Я сильно волновался перед экзаменом. Экзаменовали по алфавиту. Через некоторое время в комиссию был вызван Соллертинский. И очень скоро он вышел оттуда. Я набрался смелости и спросил его: „Скажите, пожалуйста, очень трудный был экзамен?” Он ответил: „Нет, совсем не трудный”. — „А что у вас спрашивали?” — „Вопросы были самые простые: зарождение материализма в Древней Греции; поэзия Софокла как выразитель материалистических тенденций; английские философы XVII столетия и еще что-то”.

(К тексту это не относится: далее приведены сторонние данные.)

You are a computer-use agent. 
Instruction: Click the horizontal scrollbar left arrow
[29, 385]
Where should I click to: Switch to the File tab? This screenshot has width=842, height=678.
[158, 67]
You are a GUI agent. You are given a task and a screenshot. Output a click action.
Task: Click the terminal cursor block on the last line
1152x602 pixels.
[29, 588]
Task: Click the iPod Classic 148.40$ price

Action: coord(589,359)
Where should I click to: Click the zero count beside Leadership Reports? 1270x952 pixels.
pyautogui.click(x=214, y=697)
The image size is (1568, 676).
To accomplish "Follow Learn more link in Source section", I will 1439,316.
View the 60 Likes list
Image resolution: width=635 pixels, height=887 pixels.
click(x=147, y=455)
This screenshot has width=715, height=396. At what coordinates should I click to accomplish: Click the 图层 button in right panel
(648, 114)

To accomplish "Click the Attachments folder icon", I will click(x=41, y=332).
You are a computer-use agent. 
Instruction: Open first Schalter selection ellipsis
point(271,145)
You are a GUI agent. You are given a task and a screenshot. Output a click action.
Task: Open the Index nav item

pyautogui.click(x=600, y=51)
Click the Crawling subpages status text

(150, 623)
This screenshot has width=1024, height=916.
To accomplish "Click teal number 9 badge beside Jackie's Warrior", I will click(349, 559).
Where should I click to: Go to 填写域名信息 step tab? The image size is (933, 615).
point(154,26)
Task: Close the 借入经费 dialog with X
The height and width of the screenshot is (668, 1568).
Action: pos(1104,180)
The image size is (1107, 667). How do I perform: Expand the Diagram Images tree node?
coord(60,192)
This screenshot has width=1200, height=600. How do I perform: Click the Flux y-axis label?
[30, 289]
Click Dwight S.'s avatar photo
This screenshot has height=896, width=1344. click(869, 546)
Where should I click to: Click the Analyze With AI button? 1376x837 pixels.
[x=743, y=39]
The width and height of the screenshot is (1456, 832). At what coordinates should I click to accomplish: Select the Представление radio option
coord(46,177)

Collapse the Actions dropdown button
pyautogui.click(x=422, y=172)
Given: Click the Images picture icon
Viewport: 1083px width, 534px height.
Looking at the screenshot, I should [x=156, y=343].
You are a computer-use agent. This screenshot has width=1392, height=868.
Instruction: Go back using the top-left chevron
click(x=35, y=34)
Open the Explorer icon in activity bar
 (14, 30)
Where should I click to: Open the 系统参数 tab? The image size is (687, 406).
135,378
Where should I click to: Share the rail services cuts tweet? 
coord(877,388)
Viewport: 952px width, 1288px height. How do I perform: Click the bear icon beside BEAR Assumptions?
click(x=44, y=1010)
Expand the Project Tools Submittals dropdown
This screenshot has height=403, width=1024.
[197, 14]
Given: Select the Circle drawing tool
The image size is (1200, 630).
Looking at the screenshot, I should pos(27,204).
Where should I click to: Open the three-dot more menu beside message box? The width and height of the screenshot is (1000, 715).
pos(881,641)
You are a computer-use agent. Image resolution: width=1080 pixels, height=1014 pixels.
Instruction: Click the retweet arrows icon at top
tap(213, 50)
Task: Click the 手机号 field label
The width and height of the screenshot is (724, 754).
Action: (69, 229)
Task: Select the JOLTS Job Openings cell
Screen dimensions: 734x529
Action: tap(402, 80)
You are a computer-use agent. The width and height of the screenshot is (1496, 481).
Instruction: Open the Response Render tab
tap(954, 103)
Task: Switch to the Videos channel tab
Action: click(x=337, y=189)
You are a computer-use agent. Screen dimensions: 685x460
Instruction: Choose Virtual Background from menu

Нужно ли говорить, что своим отчетом об экзамене Иван Иванович нагнал на меня немало страху?” (Шостакович Д. О времени и о себе. М., 1980, стр. 111 — 112).
Максим:
В качестве анекдота отец вспоминал такую историю. Соллертинскому довелось выступать перед аудиторией каких-то “краснофлотцев”. Один из этих морячков задал ему вопрос:
— Правда ли, что жена Пушкина жила с Николаем Вторым? — (Вопрошающий перепутал последнего российского Царя с его прадедом — Николаем I, при дворе которого блистала жена великого поэта.)
Иван Иванович ответил на поставленный вопрос с исчерпывающей точностью:
— Даже если предположить, что Наталия Николаевна Гончарова (в первом замужестве Пушкина) до конца своих дней сохранила женскую привлекательность, а будущий Император, Великий Князь Николай Александрович чрезвычайно рано развился, этого не могло быть. Поскольку Наталия Николаевна скончалась в 1863 году, а Николай Второй родился на пять лет позже — в 1868-м.